Nourem® Express (Tablets) Instructions for Use
Marketing Authorization Holder
Canonpharma Production, CJS (Russia)
ATC Code
H01BA02 (Desmopressin)
Active Substance
Desmopressin
Dosage Forms
| Nourem® Express | Sublingual tablets 120 mcg | |
| Sublingual tablets 60 mcg | ||
| Sublingual tablets 240 mcg |
Dosage Form, Packaging, and Composition
Sublingual tablets
| 1 tab. | |
| Desmopressin acetate (as trihydrate) | 135 mcg |
| Equivalent to desmopressin content | 120 mcg |
10 pcs. – blister packs – cardboard packs (10 pcs.) – By prescription
10 pcs. – blister packs (3 pcs.) – cardboard packs (30 pcs.) – By prescription
30 pcs. – blister packs – cardboard packs (30 pcs.) – By prescription
30 pcs. – blister packs (3 pcs.) – cardboard packs (90 pcs.) – By prescription
Sublingual tablets
| 1 tab. | |
| Desmopressin acetate (as trihydrate) | 67.5 mcg |
| Equivalent to desmopressin content | 60 mcg |
0.060 mg (60 mcg) desmopressin, equivalent to 0.0675 mg desmopressin acetate (as trihydrate).

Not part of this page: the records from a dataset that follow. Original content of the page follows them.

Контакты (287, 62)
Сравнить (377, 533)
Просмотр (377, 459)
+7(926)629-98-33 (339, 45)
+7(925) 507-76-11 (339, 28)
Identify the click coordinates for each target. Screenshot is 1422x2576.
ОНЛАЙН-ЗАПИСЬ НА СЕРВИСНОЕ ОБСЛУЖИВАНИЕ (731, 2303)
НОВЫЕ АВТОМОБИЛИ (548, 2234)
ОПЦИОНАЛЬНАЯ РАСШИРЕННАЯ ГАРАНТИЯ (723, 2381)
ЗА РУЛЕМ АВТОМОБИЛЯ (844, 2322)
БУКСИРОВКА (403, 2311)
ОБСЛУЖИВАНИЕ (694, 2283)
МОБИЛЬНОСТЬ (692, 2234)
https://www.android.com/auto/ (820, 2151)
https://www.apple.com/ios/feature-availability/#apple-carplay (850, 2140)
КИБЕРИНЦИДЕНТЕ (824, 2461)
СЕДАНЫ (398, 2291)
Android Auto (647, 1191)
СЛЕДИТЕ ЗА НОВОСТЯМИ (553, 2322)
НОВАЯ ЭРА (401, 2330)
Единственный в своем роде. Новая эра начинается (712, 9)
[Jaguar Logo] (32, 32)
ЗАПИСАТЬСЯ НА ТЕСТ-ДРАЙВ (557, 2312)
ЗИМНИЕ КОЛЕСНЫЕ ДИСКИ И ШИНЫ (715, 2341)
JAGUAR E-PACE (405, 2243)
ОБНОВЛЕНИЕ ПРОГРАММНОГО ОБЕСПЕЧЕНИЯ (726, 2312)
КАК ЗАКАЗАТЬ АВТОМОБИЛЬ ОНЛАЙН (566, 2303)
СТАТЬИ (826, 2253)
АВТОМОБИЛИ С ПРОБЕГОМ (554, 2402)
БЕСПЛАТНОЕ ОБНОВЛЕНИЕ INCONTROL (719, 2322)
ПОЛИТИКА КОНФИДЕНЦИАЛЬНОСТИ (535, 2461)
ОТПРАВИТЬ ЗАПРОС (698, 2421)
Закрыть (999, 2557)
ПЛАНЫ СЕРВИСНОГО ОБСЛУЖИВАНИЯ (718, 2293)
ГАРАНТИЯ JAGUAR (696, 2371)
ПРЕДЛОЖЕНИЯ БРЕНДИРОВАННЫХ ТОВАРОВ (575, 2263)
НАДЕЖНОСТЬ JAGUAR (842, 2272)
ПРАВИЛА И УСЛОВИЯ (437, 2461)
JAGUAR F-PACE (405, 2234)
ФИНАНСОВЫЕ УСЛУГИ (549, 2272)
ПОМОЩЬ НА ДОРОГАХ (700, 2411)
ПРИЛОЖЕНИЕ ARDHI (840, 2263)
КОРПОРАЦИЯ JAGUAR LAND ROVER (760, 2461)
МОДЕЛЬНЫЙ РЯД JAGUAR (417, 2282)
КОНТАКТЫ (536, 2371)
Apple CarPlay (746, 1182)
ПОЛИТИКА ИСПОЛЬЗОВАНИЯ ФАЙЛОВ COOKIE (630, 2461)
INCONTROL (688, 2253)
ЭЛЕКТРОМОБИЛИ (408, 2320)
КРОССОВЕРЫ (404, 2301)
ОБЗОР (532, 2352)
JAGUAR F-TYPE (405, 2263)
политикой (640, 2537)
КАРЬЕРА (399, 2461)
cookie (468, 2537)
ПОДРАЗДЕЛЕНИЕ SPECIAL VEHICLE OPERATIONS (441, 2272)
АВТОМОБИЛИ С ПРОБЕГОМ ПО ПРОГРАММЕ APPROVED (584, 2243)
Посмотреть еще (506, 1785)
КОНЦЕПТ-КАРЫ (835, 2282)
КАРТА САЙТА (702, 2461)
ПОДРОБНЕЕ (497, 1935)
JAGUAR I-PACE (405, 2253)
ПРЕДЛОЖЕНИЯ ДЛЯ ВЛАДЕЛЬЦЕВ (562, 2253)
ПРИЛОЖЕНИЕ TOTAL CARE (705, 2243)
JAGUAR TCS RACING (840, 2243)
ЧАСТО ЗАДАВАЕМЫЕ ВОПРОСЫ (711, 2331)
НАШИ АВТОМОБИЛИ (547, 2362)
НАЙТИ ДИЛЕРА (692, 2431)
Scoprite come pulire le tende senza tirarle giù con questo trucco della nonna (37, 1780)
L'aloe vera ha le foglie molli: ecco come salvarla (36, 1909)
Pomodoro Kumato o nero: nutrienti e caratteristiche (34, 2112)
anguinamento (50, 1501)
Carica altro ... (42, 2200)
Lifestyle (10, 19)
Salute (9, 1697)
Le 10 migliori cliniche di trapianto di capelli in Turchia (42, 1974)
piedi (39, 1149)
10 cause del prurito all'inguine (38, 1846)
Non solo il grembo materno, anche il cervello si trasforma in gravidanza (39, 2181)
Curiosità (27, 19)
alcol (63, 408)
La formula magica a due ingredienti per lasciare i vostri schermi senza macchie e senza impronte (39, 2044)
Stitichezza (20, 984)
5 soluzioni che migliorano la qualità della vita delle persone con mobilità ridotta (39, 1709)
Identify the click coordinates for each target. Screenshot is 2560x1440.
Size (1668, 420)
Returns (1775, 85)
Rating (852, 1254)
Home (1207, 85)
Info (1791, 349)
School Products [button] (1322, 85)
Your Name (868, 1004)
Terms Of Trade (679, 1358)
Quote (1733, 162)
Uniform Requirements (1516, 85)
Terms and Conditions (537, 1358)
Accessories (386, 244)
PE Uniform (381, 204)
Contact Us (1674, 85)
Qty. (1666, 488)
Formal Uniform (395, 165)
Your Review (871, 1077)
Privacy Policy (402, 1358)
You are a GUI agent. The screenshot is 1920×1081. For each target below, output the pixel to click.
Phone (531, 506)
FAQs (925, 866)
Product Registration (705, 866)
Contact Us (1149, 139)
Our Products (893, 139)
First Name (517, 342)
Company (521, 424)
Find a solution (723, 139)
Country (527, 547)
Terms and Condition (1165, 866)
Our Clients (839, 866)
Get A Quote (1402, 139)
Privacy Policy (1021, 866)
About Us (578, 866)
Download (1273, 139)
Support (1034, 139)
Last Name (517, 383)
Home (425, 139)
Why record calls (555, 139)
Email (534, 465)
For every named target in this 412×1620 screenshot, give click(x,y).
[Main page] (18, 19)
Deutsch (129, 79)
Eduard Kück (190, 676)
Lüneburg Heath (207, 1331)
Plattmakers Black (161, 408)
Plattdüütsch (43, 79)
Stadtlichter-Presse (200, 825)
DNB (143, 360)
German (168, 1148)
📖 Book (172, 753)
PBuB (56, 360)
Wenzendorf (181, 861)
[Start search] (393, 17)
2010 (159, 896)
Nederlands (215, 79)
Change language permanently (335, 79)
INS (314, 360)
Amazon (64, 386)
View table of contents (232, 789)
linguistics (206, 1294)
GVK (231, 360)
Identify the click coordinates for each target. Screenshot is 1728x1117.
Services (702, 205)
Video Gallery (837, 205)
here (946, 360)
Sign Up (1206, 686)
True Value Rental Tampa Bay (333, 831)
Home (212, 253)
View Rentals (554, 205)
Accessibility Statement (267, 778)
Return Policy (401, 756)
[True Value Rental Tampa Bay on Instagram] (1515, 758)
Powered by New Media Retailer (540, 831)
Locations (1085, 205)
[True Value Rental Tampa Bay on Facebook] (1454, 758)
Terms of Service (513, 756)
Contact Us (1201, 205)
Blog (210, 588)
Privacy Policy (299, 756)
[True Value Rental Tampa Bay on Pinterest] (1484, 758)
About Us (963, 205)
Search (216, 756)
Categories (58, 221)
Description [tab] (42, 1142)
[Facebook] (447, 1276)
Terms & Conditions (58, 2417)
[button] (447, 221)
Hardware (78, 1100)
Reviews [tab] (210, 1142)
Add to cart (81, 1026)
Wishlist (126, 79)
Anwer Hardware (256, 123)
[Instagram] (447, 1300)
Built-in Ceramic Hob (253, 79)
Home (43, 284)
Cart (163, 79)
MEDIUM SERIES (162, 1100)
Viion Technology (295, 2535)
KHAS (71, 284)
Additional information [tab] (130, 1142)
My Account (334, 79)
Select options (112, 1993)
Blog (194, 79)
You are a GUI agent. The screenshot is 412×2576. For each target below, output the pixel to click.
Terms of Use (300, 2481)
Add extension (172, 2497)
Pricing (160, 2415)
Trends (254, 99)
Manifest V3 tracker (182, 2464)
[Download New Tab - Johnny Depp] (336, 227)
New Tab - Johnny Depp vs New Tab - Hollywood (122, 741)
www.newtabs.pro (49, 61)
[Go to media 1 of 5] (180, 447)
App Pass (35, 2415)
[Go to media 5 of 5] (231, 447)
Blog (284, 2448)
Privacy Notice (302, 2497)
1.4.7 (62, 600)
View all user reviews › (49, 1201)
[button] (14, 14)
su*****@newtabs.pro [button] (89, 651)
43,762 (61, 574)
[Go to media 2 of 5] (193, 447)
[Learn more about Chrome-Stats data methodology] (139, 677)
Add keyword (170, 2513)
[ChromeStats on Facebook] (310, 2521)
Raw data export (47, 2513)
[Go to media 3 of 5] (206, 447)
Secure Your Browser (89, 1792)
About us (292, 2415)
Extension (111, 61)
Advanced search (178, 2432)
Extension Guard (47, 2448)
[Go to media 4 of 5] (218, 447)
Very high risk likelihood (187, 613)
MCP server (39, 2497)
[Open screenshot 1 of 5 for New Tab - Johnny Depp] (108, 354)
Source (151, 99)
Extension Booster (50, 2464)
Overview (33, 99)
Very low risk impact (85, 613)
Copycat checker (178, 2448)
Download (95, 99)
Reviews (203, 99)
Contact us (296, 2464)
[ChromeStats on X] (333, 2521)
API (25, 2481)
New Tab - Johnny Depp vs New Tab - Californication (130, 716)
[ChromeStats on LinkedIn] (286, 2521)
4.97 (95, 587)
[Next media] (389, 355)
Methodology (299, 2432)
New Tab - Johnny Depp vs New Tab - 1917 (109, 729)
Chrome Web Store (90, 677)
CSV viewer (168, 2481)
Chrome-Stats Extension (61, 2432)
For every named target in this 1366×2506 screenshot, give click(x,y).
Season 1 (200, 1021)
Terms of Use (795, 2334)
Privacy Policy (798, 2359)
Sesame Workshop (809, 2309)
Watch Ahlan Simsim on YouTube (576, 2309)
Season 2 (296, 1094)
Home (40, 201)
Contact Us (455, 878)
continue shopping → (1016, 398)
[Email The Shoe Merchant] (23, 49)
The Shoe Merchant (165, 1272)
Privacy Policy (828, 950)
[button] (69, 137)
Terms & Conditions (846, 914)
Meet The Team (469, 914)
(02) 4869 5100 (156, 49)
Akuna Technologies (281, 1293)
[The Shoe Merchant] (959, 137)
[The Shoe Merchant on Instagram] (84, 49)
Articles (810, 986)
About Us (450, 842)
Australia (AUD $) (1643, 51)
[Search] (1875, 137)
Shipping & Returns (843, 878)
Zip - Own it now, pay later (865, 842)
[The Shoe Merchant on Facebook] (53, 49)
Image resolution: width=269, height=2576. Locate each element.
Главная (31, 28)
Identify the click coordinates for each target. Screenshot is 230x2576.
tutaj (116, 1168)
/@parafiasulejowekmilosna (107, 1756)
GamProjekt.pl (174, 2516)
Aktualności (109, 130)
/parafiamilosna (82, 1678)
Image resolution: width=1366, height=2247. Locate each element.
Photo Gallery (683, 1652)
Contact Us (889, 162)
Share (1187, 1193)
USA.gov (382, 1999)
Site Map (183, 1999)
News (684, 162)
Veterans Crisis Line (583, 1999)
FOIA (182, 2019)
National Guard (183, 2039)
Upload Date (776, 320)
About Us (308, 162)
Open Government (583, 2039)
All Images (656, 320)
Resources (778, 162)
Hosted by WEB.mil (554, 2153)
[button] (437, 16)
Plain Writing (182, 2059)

10 pcs. – blister packs – cardboard packs (10 pcs.) – By prescription
10 pcs. – blister packs (3 pcs.) – cardboard packs (30 pcs.) – By prescription
30 pcs. – blister packs – cardboard packs (30 pcs.) – By prescription
30 pcs. – blister packs (3 pcs.) – cardboard packs (90 pcs.) – By prescription
Sublingual tablets
| 1 tab. | |
| Desmopressin acetate (as trihydrate) | 270 mcg |
| Equivalent to desmopressin content | 240 mcg |
10 pcs. – blister packs – cardboard packs (10 pcs.) – By prescription
10 pcs. – blister packs (3 pcs.) – cardboard packs (30 pcs.) – By prescription
30 pcs. – blister packs – cardboard packs (30 pcs.) – By prescription
30 pcs. – blister packs (3 pcs.) – cardboard packs (90 pcs.) – By prescription
Clinical-Pharmacological Group
Vasopressin analog. Antidiuretic
Pharmacotherapeutic Group
Pituitary and hypothalamic hormones and their analogues; posterior pituitary lobe hormones; vasopressin and its analogues
Pharmacological Action
A structural analog of the natural peptide hormone arginine-vasopressin, obtained by modifications in the vasopressin molecule structure. The differences consist of deamination of cysteine (at position 1) and replacement of L-arginine (at position 8) with D-arginine. This leads to a significant prolongation of the antidiuretic action and a less pronounced effect on the smooth muscles of blood vessels and internal organs compared to native arginine-vasopressin.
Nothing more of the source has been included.